Indianapolis Public Safety Director Troy Riggs is outlining public safety's goals, called apathy toward crime the biggest threat of 2014.
So many murders - 125 in 2013 - and so much agony, it can be so easy to just tune it all out.
"You see it every day," said Joshua Crane. "You see it all the time and you just turn around and cook dinner."
Joshua's life was unaffected, uninterrupted by crime until December of 2011.
"I was the victim. I was in the headline," he said in a quiet voice.
Burglars broke into his home. They took an Xbox, a PlayStation, a cell phone, and the lives of Joshua's eight-year-old daughter Kyleigh and 21-year-old brother Jeremy.
"Now it is completely different," he explained. "It took it to happen to me in order for me to see how bad it is, which is bad to say, but it's the truth."
And that truth hurts a city more than many realize.

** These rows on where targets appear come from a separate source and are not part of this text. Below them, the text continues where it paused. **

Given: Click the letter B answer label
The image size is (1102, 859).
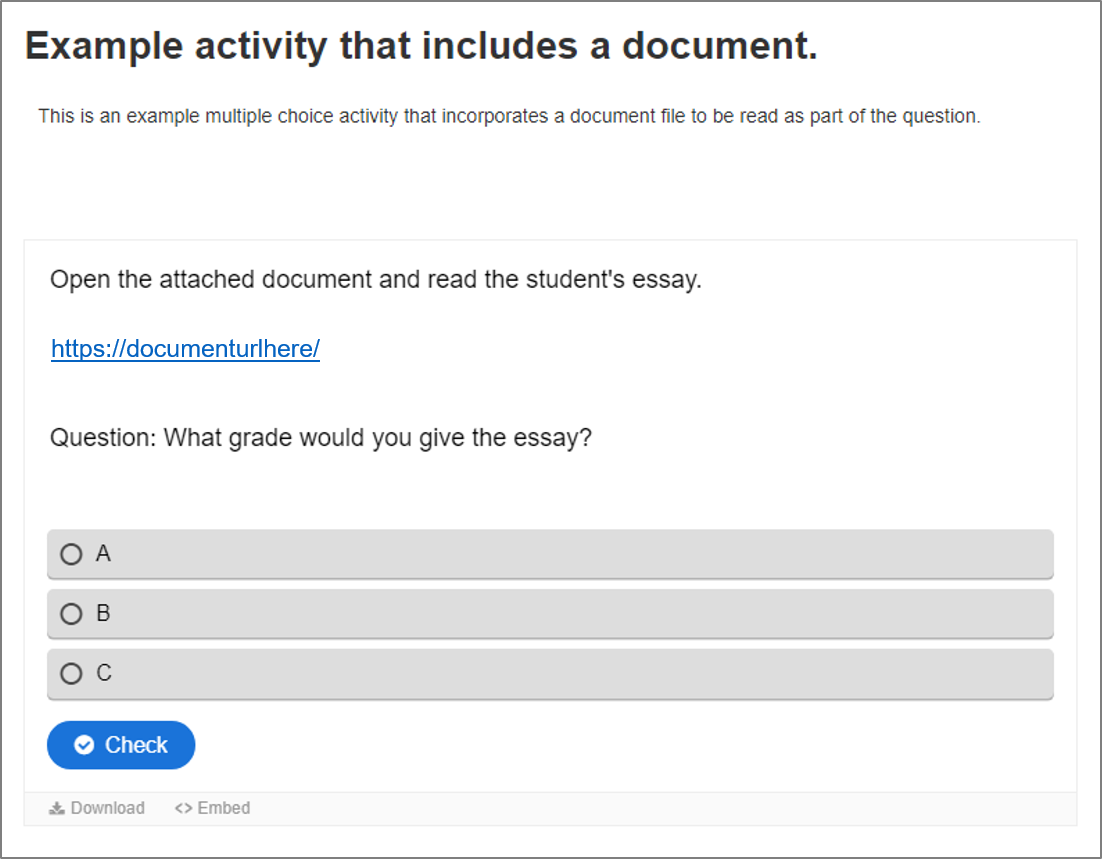Looking at the screenshot, I should click(103, 614).
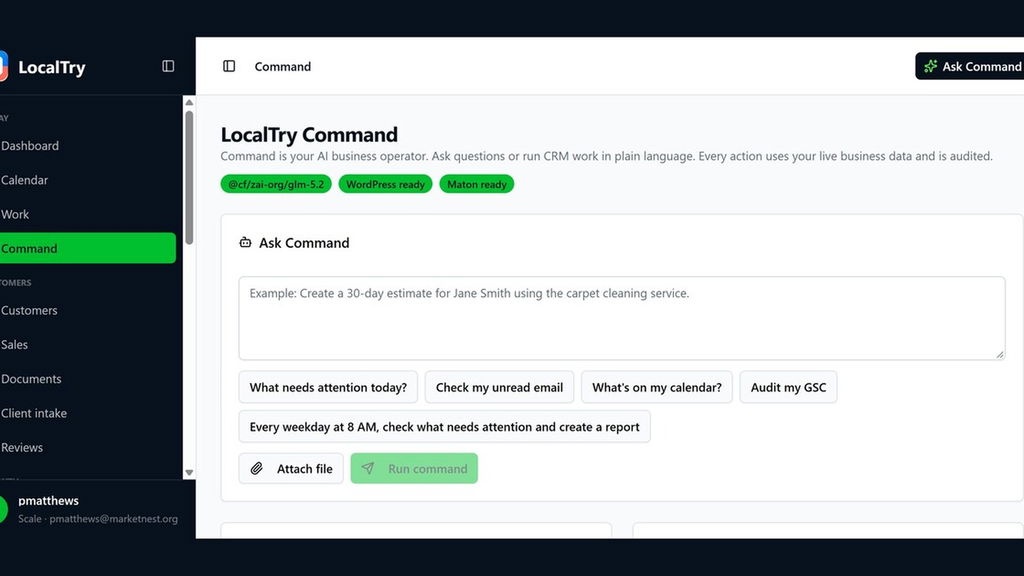The image size is (1024, 576).
Task: Click the robot icon next to Ask Command
Action: [245, 243]
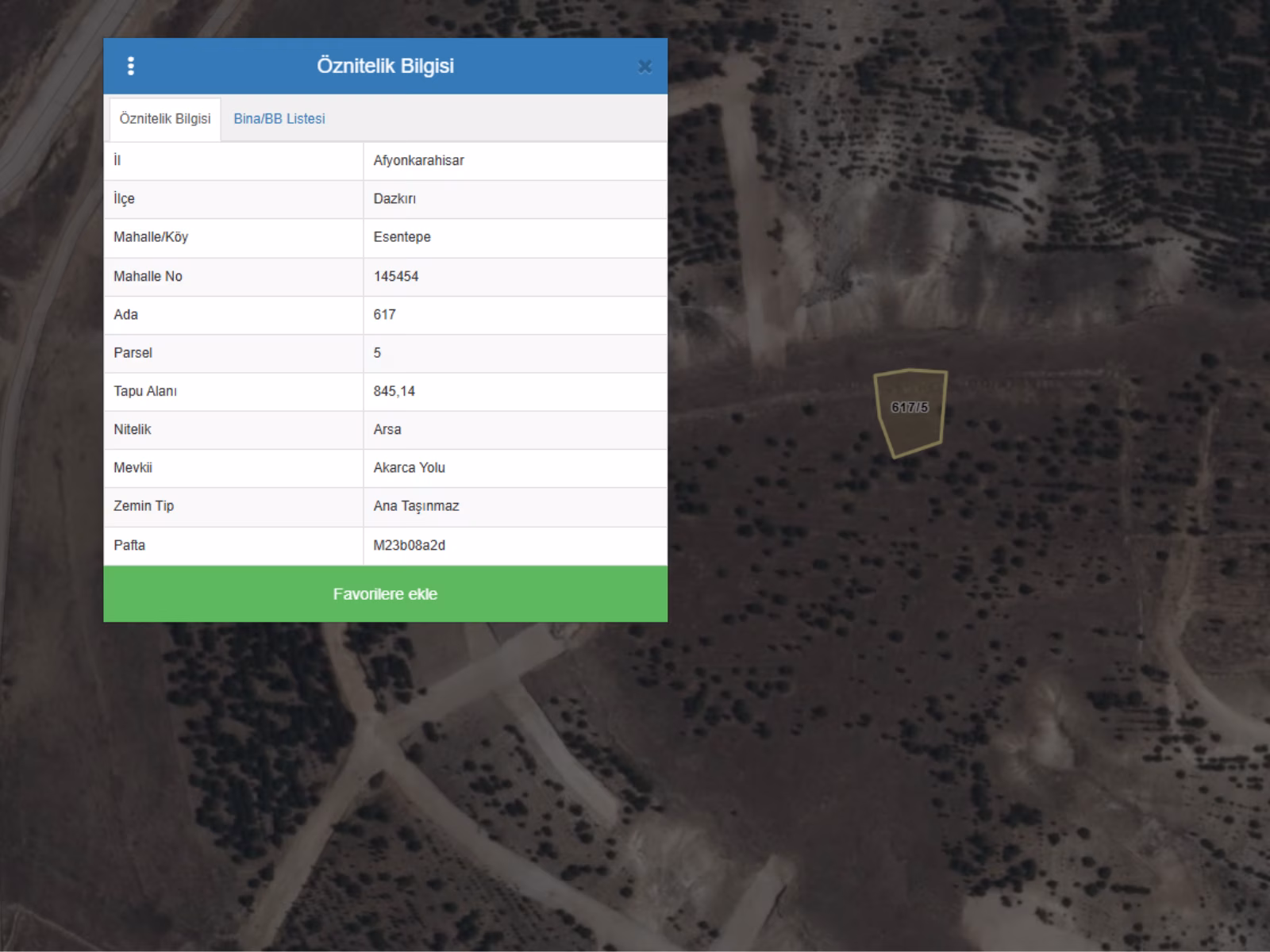Image resolution: width=1270 pixels, height=952 pixels.
Task: Click the Afyonkarahisar province value
Action: tap(418, 161)
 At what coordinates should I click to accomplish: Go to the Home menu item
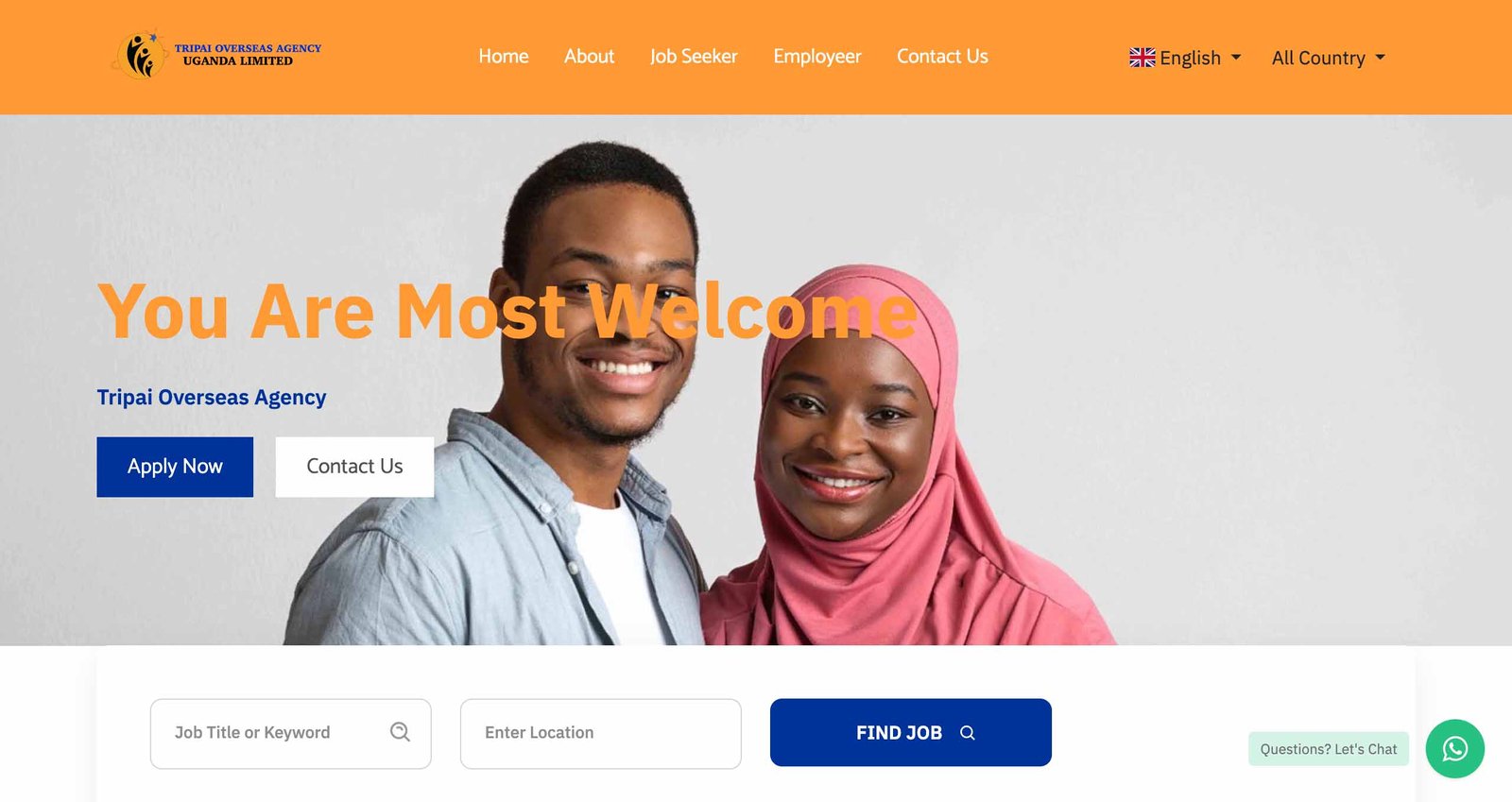(504, 57)
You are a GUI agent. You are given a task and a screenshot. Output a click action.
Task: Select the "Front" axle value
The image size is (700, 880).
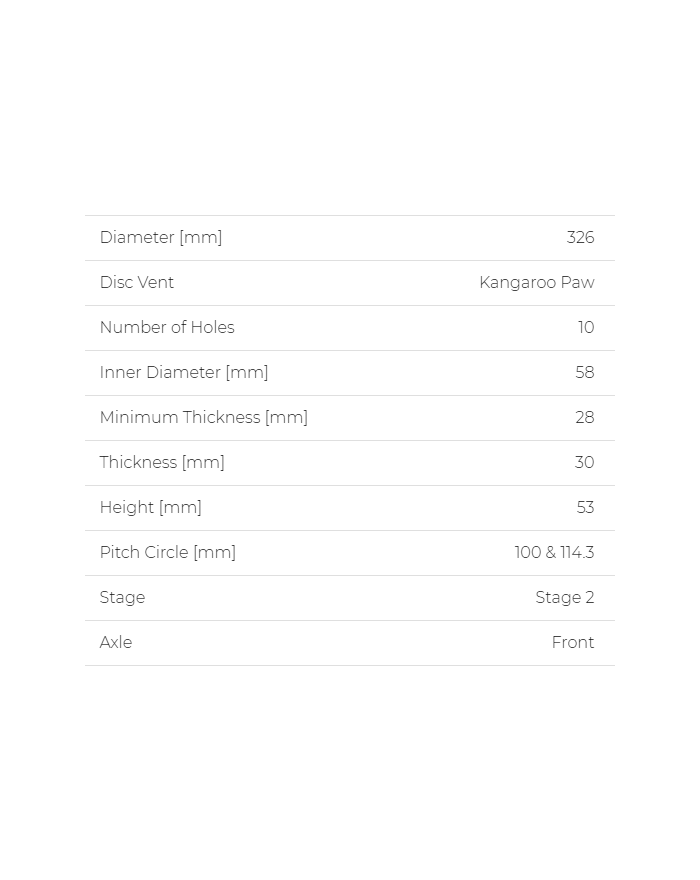573,643
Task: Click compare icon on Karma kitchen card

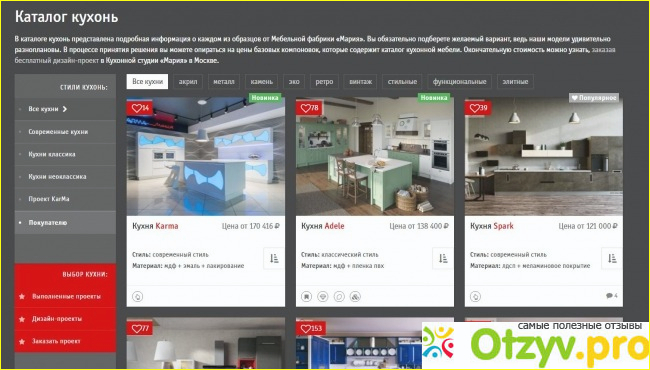Action: tap(274, 258)
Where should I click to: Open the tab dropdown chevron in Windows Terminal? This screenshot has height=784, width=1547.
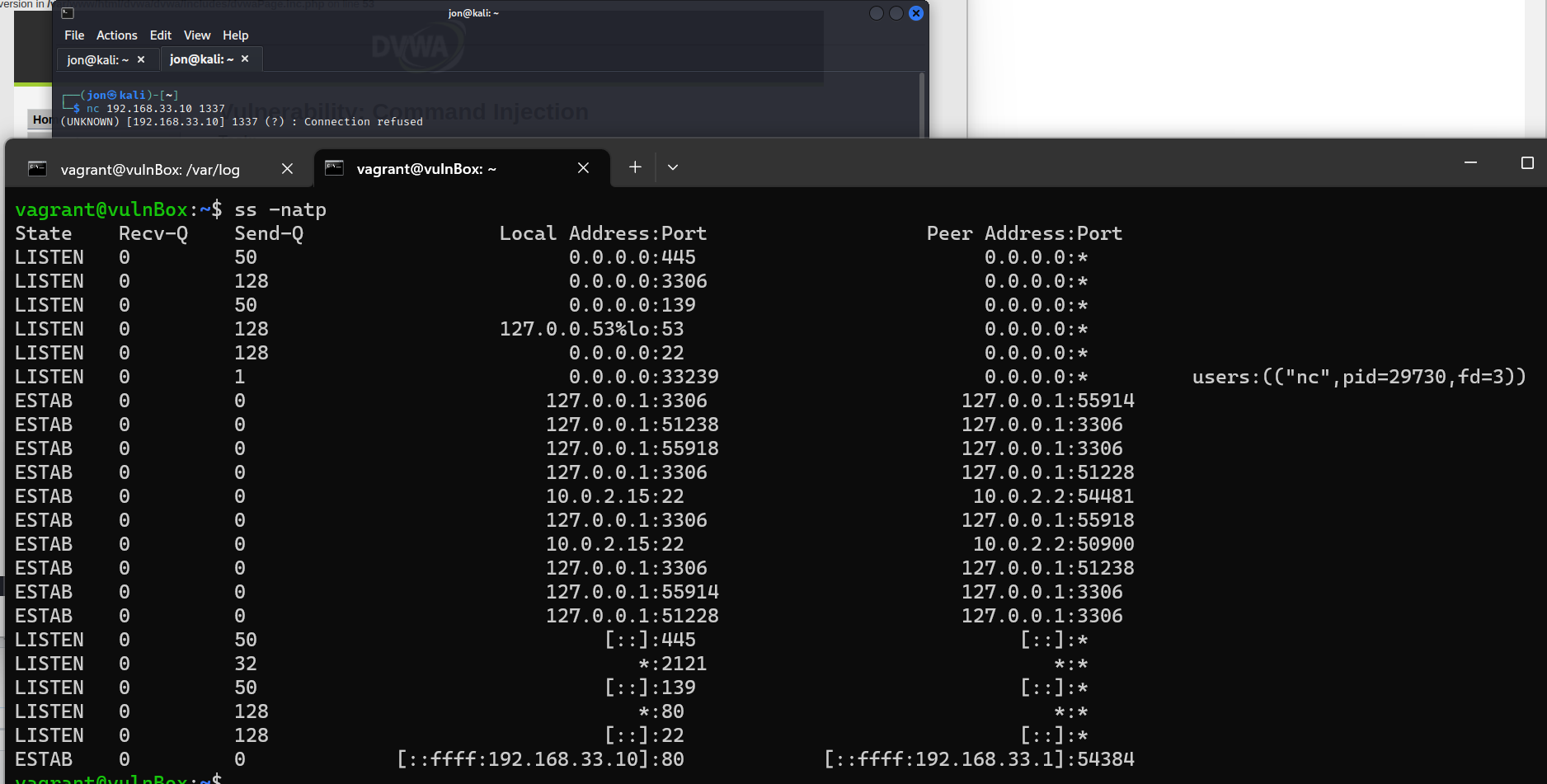click(673, 167)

Riggs looked over a group of city and community leaders, police, firefighters, and other public safety workers as he addressed the city.
"We need to treat every death as a tragedy, every assault if it were against our own family member," he said with passion in his voice.
Riggs rattled off the numbers of additional cops, technology, and programs aimed at ending the epidemic of murders. The biggest threat, he says, of 2014 isn't crime, it's apathy.
"We cannot be apathetic about crime," he insisted.
That resonated with members in the audience, including Jerry Jones, a lifelong resident, businessman and member of the new Indianapolis Public Safety Foundation.
"When you have a group that is apathetic about the cause, it is really difficult to turn things around and this city is not apathetic," he said.
Even when the victims are unsympathetic, with lives filled with crime, drunks and alcohol?
Becoming a victim erased Joshua's apathy and changed his perspective.
"Maybe the guy's bad. Maybe what he is doing is wrong, but there is still family involved who is going to miss them," he said. "I lived it. I still live it. I will always live it."
Police and civic leaders want the community to become more involved in reporting and helping solve crimes. We're told more than a third of minor crimes - vandalism, car break-ins and other "small stuff" that can lead to major crimes - go unreported. Neighborhoods should get more help from police, there will be 120 more officers on the streets this year.